Carrières Centrales (كريان سنطرال) is a series of modernist housing developments in Casablanca, Morocco designed in the 1950s by architects Georges Candillis, Shadrach Woods, Alexis Josic. The development aimed to create utopian "habitats" that would provide alternatives to slum life for working class residents of the city. Carrières Centrales has been noted as a prominent example of modernism within the Maghreb.

== History ==
Michel Écochard was appointed Director of the Service de l’Urbanisme et de l’Architecture of French Morocco in 1946. Following a multidisciplinary study of the nation's housing needs, Écochard established a plan to develop a number of housing projects for the working poor at the outskirts of Morocco's major cities. Écochard conceived of a substantial program that included a specially designed 8 x 8 meter grid plan.

Carrières Centrales, a site in the Hay Mohammadi district of Casablanca, was the first project to test Écochard's design. The development aimed to provide affordable housing for individuals working in a nearby factory and French homes.

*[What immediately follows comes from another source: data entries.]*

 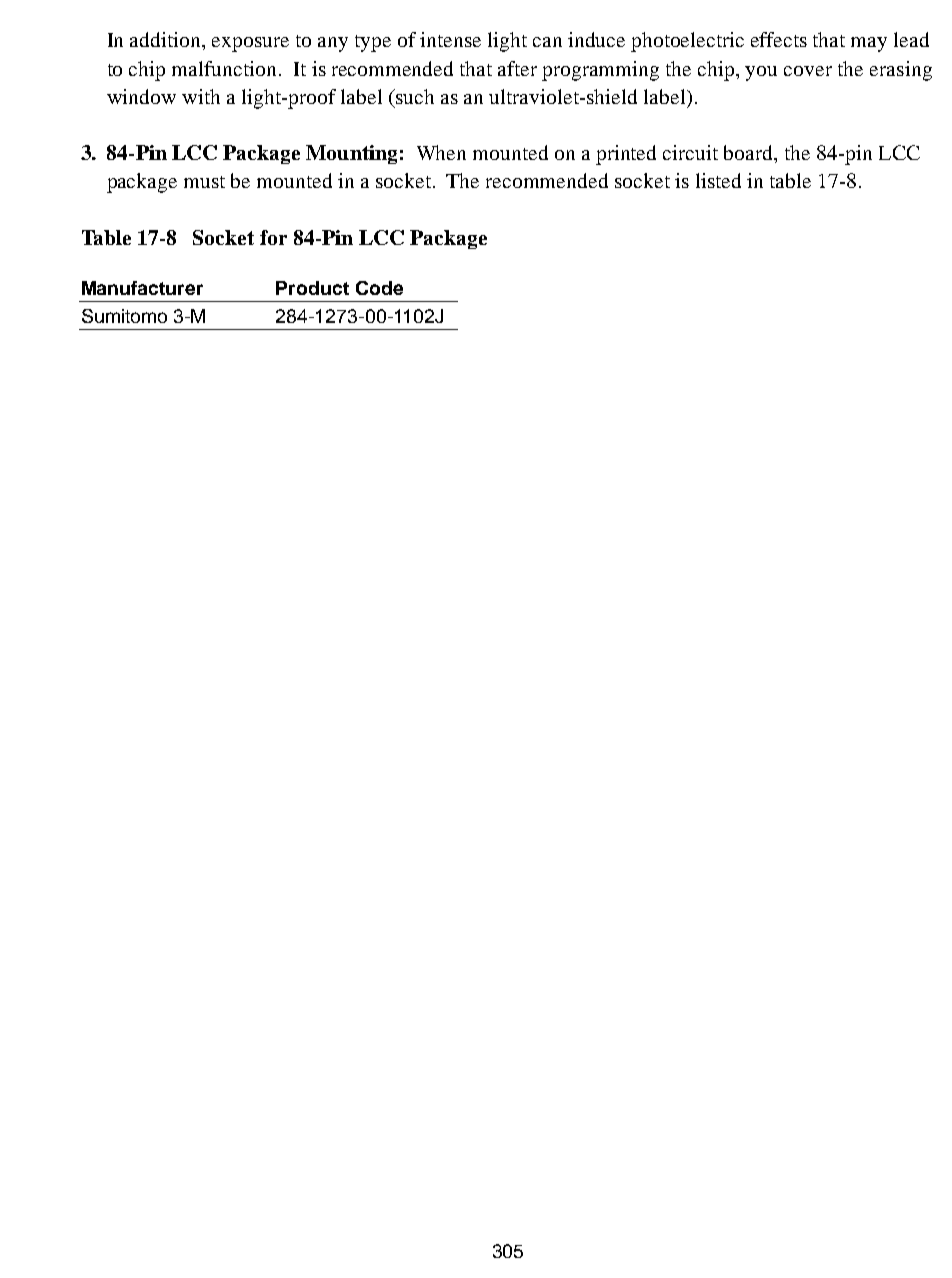 What do you see at coordinates (414, 96) in the screenshot?
I see `such` at bounding box center [414, 96].
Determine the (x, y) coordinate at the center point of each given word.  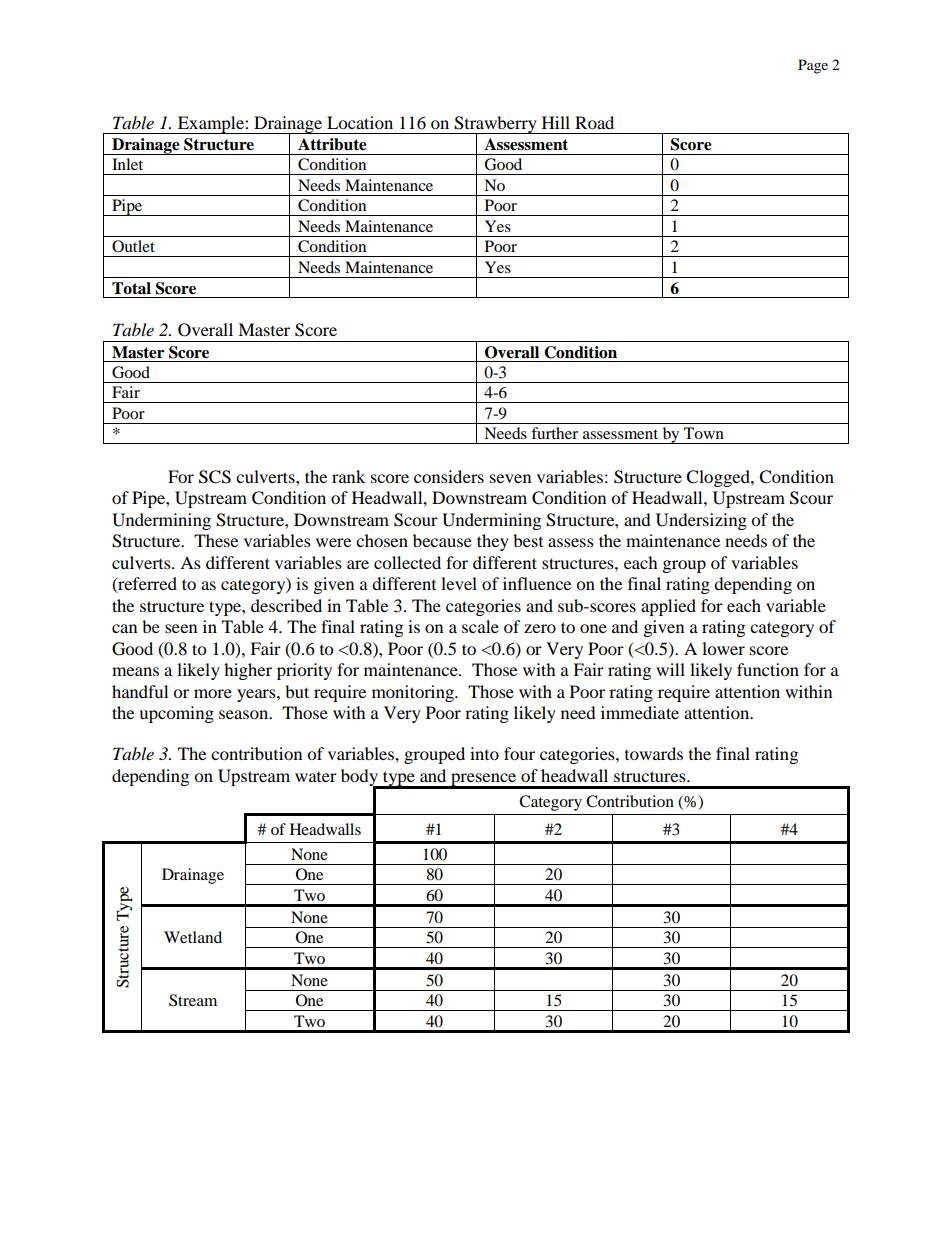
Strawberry (495, 125)
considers (449, 476)
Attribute (332, 144)
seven (510, 478)
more (213, 693)
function (768, 669)
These (216, 540)
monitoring (414, 693)
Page (813, 66)
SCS (215, 477)
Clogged (719, 478)
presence (484, 780)
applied (668, 607)
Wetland (193, 937)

In 1952, Georges Candilis, Shadrach Woods, and Alexis Josic—the architects Écochard assigned to the project—designed a series of utopian modernist modular complexes for the site that additional educational, administrative, and religious facilities. Influenced by Le Corbusier's Unité d'habitation and the communal nature of slum life, the resulting mid-rise complexes featured highly collective multilevel living exemplified by myriad balconies. The site's buildings became known by the residents as Semiramis and Nid D'Abeille as references to their visual similarities to honeycombs and the Hanging Gardens of Babylon respectively.

Since their construction, many of the complex's residents have modified the buildings significantly, most frequently by walling off the original balconies.